## TASK DIRECTIONS
Your answer should be the full set of entries, given again without alteration.
======== EXERCISE DATA
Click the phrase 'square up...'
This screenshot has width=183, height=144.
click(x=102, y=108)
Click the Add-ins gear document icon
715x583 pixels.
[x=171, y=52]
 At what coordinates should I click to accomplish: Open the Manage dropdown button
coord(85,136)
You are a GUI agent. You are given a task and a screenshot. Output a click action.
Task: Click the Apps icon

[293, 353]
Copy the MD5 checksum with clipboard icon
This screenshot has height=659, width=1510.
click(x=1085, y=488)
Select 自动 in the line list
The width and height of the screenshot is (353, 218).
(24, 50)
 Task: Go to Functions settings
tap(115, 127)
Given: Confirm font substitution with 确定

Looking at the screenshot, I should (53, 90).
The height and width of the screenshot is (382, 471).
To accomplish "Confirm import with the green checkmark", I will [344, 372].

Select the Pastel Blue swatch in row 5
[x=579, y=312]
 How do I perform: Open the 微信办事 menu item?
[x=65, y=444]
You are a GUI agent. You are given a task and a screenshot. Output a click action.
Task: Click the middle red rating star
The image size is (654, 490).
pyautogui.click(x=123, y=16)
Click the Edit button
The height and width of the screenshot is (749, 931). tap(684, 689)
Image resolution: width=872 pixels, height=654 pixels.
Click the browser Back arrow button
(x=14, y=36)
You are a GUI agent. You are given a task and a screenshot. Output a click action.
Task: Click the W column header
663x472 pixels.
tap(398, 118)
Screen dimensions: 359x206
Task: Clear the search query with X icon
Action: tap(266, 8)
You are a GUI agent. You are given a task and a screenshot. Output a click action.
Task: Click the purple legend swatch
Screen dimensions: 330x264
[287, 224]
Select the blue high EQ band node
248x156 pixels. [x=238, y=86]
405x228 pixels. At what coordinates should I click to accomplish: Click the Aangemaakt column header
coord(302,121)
================
## ANSWER SECTION
Click the phrase 'square up...'
This screenshot has width=183, height=144.
click(x=102, y=108)
Click the Add-ins gear document icon
715x583 pixels.
[x=171, y=52]
 At what coordinates should I click to accomplish: Open the Manage dropdown button
coord(85,136)
You are a GUI agent. You are given a task and a screenshot. Output a click action.
Task: Click the Apps icon

[293, 353]
Copy the MD5 checksum with clipboard icon
This screenshot has height=659, width=1510.
click(x=1085, y=488)
Select 自动 in the line list
The width and height of the screenshot is (353, 218).
(24, 50)
 Task: Go to Functions settings
tap(115, 127)
Given: Confirm font substitution with 确定

Looking at the screenshot, I should (53, 90).
The height and width of the screenshot is (382, 471).
To accomplish "Confirm import with the green checkmark", I will [344, 372].

Select the Pastel Blue swatch in row 5
[x=579, y=312]
 How do I perform: Open the 微信办事 menu item?
[x=65, y=444]
You are a GUI agent. You are given a task and a screenshot. Output a click action.
Task: Click the middle red rating star
The image size is (654, 490).
pyautogui.click(x=123, y=16)
Click the Edit button
The height and width of the screenshot is (749, 931). tap(684, 689)
Image resolution: width=872 pixels, height=654 pixels.
Click the browser Back arrow button
(x=14, y=36)
You are a GUI agent. You are given a task and a screenshot. Output a click action.
Task: Click the W column header
663x472 pixels.
tap(398, 118)
Screen dimensions: 359x206
Task: Clear the search query with X icon
Action: tap(266, 8)
You are a GUI agent. You are given a task and a screenshot. Output a click action.
Task: Click the purple legend swatch
Screen dimensions: 330x264
[287, 224]
Select the blue high EQ band node
248x156 pixels. [x=238, y=86]
405x228 pixels. At what coordinates should I click to accomplish: Click the Aangemaakt column header
coord(302,121)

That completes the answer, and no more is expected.